Required action
Once the line containing "Click the greyed-out Next button" is located, output it and every line after it through the end of the records, exactly as written and nothing else.

** Data for the task follows **

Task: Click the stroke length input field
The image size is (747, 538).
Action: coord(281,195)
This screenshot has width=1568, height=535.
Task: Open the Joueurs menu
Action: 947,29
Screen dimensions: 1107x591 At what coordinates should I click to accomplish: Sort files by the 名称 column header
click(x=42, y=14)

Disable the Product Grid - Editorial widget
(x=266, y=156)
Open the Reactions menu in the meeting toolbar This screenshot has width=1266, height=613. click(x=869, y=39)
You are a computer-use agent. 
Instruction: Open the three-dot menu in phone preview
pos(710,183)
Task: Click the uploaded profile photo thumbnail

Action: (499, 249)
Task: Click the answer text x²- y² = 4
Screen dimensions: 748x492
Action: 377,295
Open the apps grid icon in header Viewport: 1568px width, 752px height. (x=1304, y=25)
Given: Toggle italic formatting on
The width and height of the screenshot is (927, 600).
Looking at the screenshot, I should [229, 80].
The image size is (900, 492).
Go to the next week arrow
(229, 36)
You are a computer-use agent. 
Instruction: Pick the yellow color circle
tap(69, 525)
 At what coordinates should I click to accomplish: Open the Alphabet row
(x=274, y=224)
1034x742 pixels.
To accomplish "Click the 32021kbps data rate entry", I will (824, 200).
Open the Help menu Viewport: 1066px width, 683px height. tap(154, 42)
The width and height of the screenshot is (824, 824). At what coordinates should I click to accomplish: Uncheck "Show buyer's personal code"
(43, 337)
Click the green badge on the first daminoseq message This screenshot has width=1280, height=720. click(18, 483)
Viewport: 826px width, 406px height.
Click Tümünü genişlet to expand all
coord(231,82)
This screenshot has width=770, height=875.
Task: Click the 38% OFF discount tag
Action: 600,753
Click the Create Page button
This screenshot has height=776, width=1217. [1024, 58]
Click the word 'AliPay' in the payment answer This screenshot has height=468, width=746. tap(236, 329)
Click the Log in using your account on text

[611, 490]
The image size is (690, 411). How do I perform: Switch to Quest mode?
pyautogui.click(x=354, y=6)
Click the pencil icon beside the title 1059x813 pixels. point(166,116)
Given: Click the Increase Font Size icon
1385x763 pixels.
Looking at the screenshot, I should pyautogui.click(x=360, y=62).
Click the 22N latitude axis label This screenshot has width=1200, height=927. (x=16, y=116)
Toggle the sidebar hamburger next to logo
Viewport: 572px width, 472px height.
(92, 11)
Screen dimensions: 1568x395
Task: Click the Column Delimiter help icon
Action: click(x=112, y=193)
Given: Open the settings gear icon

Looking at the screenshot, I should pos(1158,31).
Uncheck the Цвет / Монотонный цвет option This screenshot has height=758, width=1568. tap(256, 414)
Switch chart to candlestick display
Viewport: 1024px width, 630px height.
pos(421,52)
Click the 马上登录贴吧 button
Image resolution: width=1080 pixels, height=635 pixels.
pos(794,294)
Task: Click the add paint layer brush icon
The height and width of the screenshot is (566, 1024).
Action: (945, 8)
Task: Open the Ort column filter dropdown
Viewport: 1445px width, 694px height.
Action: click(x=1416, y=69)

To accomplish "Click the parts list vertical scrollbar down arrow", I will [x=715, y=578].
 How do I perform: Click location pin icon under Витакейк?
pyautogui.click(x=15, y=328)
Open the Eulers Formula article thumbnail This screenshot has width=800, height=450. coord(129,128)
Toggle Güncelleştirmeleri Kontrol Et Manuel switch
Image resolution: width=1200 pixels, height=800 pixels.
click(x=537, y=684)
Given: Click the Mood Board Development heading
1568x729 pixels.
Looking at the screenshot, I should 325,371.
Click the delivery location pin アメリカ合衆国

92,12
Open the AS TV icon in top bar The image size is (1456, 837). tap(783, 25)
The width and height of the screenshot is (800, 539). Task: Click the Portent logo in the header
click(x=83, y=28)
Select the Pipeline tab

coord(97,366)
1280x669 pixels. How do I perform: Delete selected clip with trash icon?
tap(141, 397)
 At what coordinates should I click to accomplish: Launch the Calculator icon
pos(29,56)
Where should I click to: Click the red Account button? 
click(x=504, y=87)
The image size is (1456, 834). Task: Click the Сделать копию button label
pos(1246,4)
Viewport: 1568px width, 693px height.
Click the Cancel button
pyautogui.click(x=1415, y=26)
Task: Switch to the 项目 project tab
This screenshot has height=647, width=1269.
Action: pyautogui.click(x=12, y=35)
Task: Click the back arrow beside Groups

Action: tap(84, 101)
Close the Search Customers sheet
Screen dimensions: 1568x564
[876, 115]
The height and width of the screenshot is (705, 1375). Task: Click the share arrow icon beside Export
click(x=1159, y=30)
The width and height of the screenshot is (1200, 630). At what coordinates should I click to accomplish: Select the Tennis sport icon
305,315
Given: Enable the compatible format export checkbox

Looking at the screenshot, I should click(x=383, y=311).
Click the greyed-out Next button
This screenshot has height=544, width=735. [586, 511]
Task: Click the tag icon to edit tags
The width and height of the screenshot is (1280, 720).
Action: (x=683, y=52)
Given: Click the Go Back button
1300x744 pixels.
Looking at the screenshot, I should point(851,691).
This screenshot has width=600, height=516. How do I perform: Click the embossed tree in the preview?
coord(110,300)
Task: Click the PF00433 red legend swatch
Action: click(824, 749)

** End of Data for the task **

Reply
Click the greyed-out Next button
This screenshot has height=544, width=735. [586, 511]
Task: Click the tag icon to edit tags
The width and height of the screenshot is (1280, 720).
Action: (x=683, y=52)
Given: Click the Go Back button
1300x744 pixels.
Looking at the screenshot, I should point(851,691).
This screenshot has width=600, height=516. How do I perform: Click the embossed tree in the preview?
coord(110,300)
Task: Click the PF00433 red legend swatch
Action: click(824, 749)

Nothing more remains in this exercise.